Construction firm fined for interfering with water supply without consent
Construction firm Carpenter Projects has pleaded guilty to illegally interfering with the public water supply without consent in Liverpool. The company had built an apartment complex on Princeton Place in the city.
The firm was ordered to pay a total of £4,770 by a District Judge after the company accepted culpability. It pleaded guilty to one breach interfering with a water main without consent under section 174(1)(a) of the Water Industry Act 1991.
Liverpool Magistrates’ Court heard the firm had illegally interfered with the public water supply without consent from United Utilities (UU). The water company first received telephone contact from an occupier of one of the flats at Princeton Place reporting a chemical and metallic odour to the water supply.
Specialist water quality sampling was undertaken, which indicated the presence of high concentrations of organic compounds in the water being supplied from the taps within the property. The tests had to be analysed at a laboratory in Warrington. The Cheshire & Merseyside Health Protection Team and UU issued a precautionary “Do Not Drink” advice to the occupants in Block A and B Princeton Place whilst investigations continued.

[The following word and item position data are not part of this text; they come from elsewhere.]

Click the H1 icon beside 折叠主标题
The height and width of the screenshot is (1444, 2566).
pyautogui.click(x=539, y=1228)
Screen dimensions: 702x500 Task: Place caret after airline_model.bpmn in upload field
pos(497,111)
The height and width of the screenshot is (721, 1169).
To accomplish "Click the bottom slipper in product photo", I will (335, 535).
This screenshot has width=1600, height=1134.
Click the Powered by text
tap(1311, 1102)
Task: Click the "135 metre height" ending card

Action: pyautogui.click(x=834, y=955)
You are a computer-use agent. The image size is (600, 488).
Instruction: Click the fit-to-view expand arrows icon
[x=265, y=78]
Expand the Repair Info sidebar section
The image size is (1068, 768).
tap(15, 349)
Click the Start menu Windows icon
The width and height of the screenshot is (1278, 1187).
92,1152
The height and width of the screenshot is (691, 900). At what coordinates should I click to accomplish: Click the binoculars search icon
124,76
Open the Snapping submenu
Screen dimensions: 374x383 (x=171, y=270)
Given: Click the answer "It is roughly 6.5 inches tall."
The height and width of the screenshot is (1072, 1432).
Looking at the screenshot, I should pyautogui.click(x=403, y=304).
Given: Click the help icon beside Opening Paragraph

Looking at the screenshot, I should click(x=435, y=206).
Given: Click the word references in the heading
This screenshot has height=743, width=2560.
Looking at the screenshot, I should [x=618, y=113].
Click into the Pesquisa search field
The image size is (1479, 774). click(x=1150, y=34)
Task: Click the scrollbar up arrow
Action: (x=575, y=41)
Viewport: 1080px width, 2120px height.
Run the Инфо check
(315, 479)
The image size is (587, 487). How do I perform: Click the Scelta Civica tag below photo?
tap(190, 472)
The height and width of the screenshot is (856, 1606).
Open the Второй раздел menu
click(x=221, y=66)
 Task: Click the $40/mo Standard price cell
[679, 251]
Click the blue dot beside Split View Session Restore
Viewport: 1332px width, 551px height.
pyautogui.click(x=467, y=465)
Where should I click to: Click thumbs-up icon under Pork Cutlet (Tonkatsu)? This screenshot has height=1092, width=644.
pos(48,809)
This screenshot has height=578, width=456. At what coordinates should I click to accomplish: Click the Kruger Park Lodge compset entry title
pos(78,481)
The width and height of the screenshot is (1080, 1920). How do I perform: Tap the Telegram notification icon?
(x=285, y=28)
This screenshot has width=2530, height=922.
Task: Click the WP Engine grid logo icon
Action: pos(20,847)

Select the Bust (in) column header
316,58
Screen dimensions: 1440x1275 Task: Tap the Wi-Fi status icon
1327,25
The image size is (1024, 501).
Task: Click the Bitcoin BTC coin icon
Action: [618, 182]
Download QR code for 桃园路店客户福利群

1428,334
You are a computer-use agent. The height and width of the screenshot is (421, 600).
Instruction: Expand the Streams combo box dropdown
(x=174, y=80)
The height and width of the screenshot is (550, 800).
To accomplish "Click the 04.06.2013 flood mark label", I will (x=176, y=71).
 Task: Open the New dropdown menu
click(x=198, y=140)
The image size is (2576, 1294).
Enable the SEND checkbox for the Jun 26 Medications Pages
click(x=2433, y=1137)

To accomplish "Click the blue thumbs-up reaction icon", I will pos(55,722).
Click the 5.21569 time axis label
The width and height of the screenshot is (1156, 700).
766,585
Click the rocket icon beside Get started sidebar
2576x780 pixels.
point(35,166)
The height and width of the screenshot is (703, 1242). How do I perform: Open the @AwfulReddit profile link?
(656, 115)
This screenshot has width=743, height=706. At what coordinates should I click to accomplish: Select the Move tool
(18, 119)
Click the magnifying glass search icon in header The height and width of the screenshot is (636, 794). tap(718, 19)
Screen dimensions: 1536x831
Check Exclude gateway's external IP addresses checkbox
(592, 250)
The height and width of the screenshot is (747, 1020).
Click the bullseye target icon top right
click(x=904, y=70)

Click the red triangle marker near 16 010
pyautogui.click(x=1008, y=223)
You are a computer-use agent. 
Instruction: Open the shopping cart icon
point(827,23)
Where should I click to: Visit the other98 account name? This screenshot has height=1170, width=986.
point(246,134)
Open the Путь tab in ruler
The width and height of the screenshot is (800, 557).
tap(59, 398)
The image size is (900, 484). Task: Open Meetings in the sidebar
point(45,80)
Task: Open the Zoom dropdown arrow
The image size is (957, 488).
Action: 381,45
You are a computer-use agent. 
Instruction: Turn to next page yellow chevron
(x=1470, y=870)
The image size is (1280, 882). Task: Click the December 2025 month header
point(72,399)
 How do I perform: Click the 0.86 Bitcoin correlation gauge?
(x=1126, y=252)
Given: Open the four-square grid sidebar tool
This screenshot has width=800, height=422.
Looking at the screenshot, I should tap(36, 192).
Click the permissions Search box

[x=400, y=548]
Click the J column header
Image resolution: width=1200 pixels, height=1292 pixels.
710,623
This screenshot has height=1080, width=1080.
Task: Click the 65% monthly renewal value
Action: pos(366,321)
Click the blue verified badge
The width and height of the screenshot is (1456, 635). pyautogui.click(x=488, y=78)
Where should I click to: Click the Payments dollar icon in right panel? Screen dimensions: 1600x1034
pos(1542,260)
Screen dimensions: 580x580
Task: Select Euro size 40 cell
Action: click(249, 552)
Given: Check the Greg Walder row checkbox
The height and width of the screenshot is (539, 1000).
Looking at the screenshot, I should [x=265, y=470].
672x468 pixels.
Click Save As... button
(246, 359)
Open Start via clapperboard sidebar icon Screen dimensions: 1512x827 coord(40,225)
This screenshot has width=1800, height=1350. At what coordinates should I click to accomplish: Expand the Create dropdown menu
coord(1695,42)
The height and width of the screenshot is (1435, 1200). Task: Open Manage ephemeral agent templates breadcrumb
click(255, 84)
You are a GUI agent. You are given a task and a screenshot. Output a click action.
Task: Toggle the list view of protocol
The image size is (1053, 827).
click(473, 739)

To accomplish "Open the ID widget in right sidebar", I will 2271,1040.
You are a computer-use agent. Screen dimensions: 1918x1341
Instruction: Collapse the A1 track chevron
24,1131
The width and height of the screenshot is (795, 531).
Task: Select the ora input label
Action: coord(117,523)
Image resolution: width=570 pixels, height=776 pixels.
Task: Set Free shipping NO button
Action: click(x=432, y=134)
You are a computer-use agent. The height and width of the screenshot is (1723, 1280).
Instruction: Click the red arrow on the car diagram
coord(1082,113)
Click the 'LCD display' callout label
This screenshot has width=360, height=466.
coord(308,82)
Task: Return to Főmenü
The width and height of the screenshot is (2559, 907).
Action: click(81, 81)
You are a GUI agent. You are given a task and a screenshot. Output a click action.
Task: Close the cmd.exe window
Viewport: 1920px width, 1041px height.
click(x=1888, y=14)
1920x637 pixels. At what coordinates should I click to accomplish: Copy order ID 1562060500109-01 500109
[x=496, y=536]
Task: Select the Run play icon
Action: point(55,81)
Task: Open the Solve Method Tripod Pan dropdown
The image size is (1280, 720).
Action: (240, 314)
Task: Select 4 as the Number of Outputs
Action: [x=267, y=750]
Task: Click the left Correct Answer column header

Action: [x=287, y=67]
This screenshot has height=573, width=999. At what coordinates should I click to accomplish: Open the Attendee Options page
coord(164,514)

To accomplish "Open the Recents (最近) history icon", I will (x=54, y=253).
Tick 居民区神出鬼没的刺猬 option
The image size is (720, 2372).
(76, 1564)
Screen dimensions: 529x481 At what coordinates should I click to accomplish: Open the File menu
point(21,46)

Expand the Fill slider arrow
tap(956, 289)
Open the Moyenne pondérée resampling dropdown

The court heard 31 customers called UU’s emergency control centre for help between April 26 and May 7, 2016.
Under caution, Carpenter Projects confirmed the connection was first made on or around July 2014 and, acting as the principal contractor for the development, instructed sub-contractors to attach the pipe to the public water supply.
Counsel for UU said significant efforts were made to locate the source connection given there had been no formal application. There was no indication of where or how this had been done, or whether the method of connection was safe or met the relevant UK regulatory requirements for the provision of drinking water to domestic properties.
High-tech specialist equipment called a ‘thumper’ device had to be used to locate underground water pipes by sending a rhythmic pulse and then picking up the noise with ground microphone. The investigation led engineers to a connection point located on Caryl Street, which was hidden.
Engineers spent weeks laying new pipework and inspecting alterations of internal pipework to ensure the 100-bed apartment blocks could be supplied with safe clean drinking water.